Por: Maximiliano Catalisano
En cada escuela existen reglas que parecen intocables, que se cumplen casi sin pensar y que pocas veces se cuestionan. Están ahí desde hace años, tal vez décadas, formando parte del paisaje educativo como si fueran paredes o pizarrones. Sin embargo, lo que se asume como incuestionable no siempre es lo más adecuado para los tiempos actuales ni para las necesidades reales de los estudiantes. Preguntarse por estas normas “invisibles” no significa romper con todo, sino abrir un espacio para reflexionar si siguen cumpliendo el propósito con el que fueron creadas o si, por el contrario, se han transformado en obstáculos silenciosos que afectan la dinámica escolar.
Las reglas no escritas o incuestionadas se sostienen por costumbre, tradición o miedo al cambio. Muchas nacieron como respuesta a problemas de otra época: horarios rígidos que hoy no se justifican, modos de evaluación pensados para aulas del siglo pasado o prácticas de disciplina que ignoran nuevos enfoques pedagógicos. La rutina las hace parecer naturales, pero un examen más atento puede revelar que no responden a las realidades de una escuela contemporánea, donde el aprendizaje demanda flexibilidad, escucha y adaptación.
Revisar las reglas que nadie discute es también una oportunidad para dar voz a quienes conviven diariamente con ellas: estudiantes, docentes, personal administrativo y familias. Las normas más efectivas suelen ser las que se construyen con participación, porque así se entiende mejor su sentido y se genera un compromiso genuino con su cumplimiento. Cuando las reglas se imponen sin diálogo, el riesgo es que se cumplan por obligación y no por convicción, lo que a largo plazo debilita el clima escolar.
En muchos casos, el problema no está en la regla en sí, sino en cómo se aplica. Por ejemplo, una norma de puntualidad puede ser razonable, pero si no contempla situaciones reales de transporte, responsabilidades familiares o cuestiones de salud, termina castigando de manera injusta a quienes enfrentan condiciones adversas. Revisar estos detalles permite conservar la intención de la norma, pero adecuarla para que sea más justa y coherente con la vida de la comunidad educativa.
Cuestionar lo establecido no es sinónimo de desorden. Por el contrario, permite ordenar mejor. Es un ejercicio de salud institucional que impide que la escuela se estanque en prácticas que ya no funcionan. Cada cambio debe evaluarse con cuidado, pero también con la valentía de reconocer que el simple hecho de que algo se haya hecho siempre de la misma manera no es una garantía de que sea lo mejor.

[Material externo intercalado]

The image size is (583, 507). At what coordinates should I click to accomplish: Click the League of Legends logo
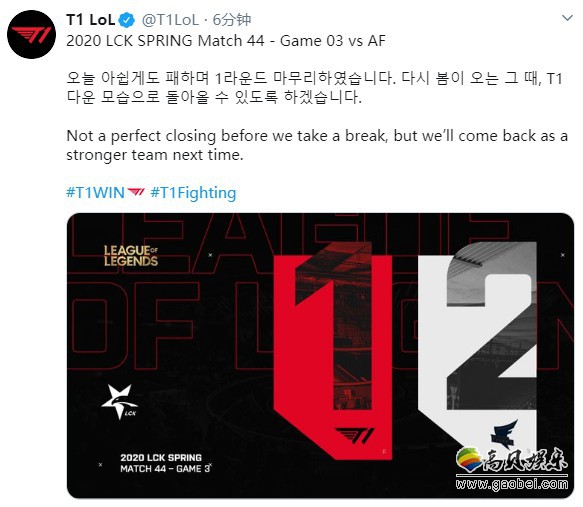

En este sentido, conviene revisar no solo las reglas escritas, sino también las normas culturales de la escuela: qué se espera de un “buen alumno”, cómo se define la participación en clase, de qué manera se organiza la comunicación con las familias o qué rituales se consideran indispensables. Muchas veces, esos patrones transmiten mensajes ocultos sobre jerarquías, prioridades y formas de relación que podrían ajustarse para favorecer un ambiente más humano y respetuoso.
El momento para hacerlo puede surgir a partir de un conflicto, pero también puede ser una iniciativa planificada. Una jornada institucional, una reunión de equipo o una encuesta anónima a la comunidad escolar pueden ser disparadores para abrir este debate. Lo importante es que el proceso se haga con apertura y sin miedo a las críticas, porque de esa franqueza nace la posibilidad de construir normas más claras, más útiles y más conectadas con la realidad.
Las escuelas que se animan a revisar sus reglas invisibles suelen descubrir que no todas necesitan cambiarse: algunas se refuerzan porque cumplen un papel valioso, otras se modifican para ser más realistas y unas pocas se eliminan porque ya no tienen sentido. Lo que queda como saldo es una comunidad más consciente de sus acuerdos y más dispuesta a cumplirlos, porque los reconoce como propios y no como imposiciones heredadas.
En definitiva, revisar las reglas que nadie discute es un acto de cuidado hacia la escuela. Es decirle a la comunidad educativa: “Queremos que las normas tengan sentido para todos y que estén vivas, no que sean simples reliquias del pasado”. Es una invitación a pensar, conversar y decidir juntos cómo queremos convivir y aprender, para que las paredes de la escuela no solo sostengan el edificio, sino también relaciones y aprendizajes sólidos.